The Cap’n kept his finances close to his chest, so to say. In a small locked chest below his desk. He had been careful as a Master Mariner to invest in good opportunities as he saw them. After the War, he worked for a soap company and was their leading salesman year after year. He invested in their stock and did well. The chest he pointed out to me was proof that God wanted him to do well. My wife piped up with ” and Daddy paid for my entire four years at college!” – a sore point. I worked thirty hours a week through undergrad, took loans, and fought for the minimal scholarship money available.
Holding it in for a minute, I exhaled and opined – “Cap’n I haven’t seen you singing many hymns on Sunday, nor have you ever tithed.” Now I had done it. My wife shot me the “look,” my mother-in-law shot me the “look,” and the Cap’n pulled a look that was like he’d just smelled week-old dead fish on the pier.
I tried to put on a chipper smile and walked away like it was nothing. “I’ll be down to the cove working on Psyche.” No matter how mad at me the Cap’n became, he never objected to free work on the boat.
The episode neatly bifurcated the week. Before, it had been a chilly but bright June; now, it was continuous squall lines passing through.
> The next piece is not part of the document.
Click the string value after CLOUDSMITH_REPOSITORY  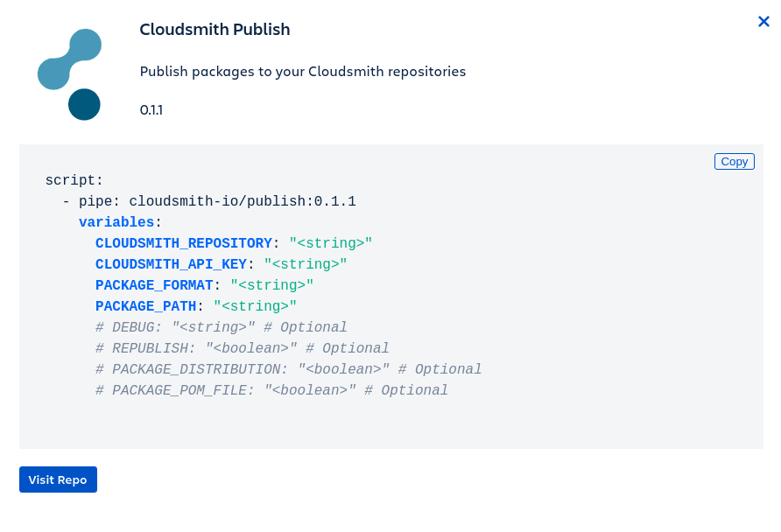331,243
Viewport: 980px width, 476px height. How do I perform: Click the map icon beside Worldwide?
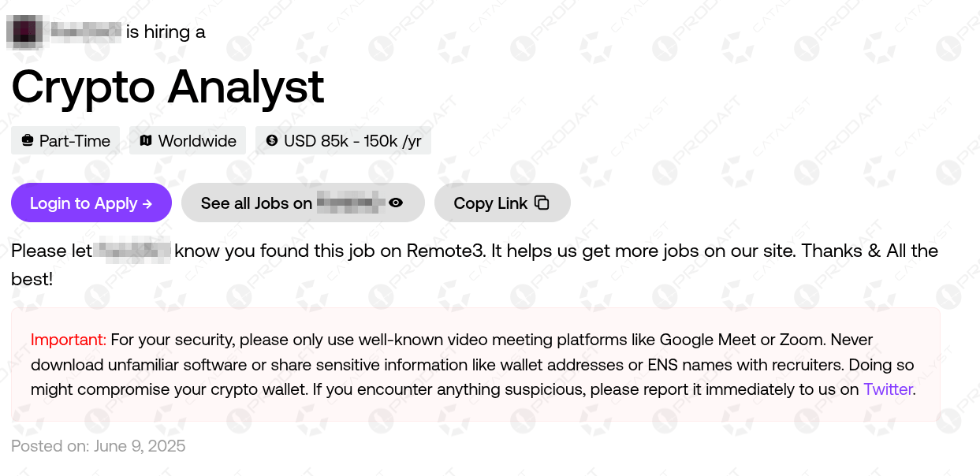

It was my brother-in-law who took the pressure off of me: a first-class aerospace engineer, local historian, and financial basket case. He made the pilgrimage from Boston to Maine because of a layoff at his company. He needed help with the mortgage.
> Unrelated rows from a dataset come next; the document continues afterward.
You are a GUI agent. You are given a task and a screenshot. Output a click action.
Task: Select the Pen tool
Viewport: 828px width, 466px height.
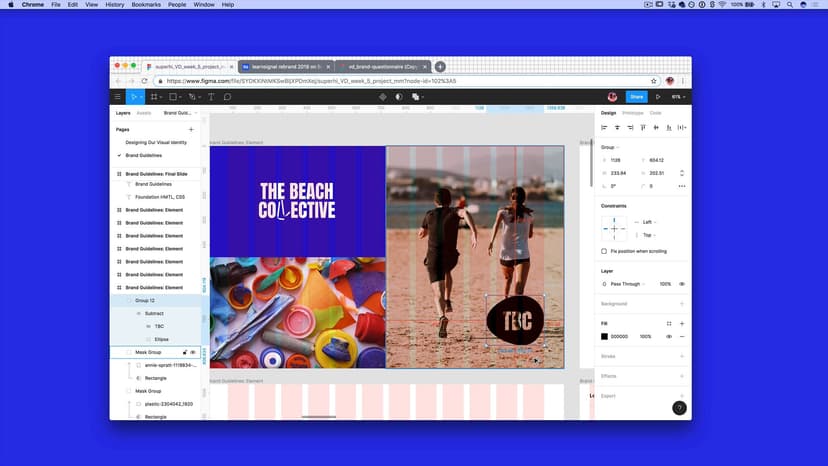[x=192, y=97]
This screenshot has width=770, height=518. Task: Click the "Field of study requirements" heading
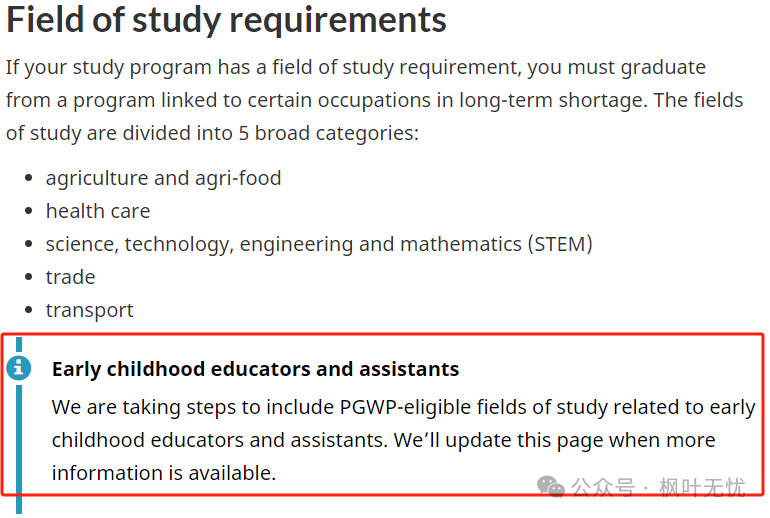[x=226, y=20]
The Cap’n called a family meeting. I tried to exclude myself, feeling that this was their family’s issue, not mine. I was, despite this, dragged into the display of the soiled family linens.
There were the usual accusations of the son being wayward in attendance on his aging parent. The ” Please, Dad, can you help out this once.” So it went. At last, the Cap’n unleased the Biblical quotes: “Proverbs says that – The rich rules over the poor, and the borrower is the slave of the lender.”
While no one was paying attention to me, I pawed my way through a dog-eared copy of the Bible. Finding ammunition in Proverbs, I quietly handed the book to my brother-in-law and indicated the passage.
” But Dad” he said ” it also says that “Whoever oppresses a poor man insults his Maker, but he who is generous to the needy honors him.”
My mother-in-law beamed at me. My wife grabbed my hand and squeezed it. The Capn’ suspecting something gave me his version of the look; But he reached under the desk for the chest.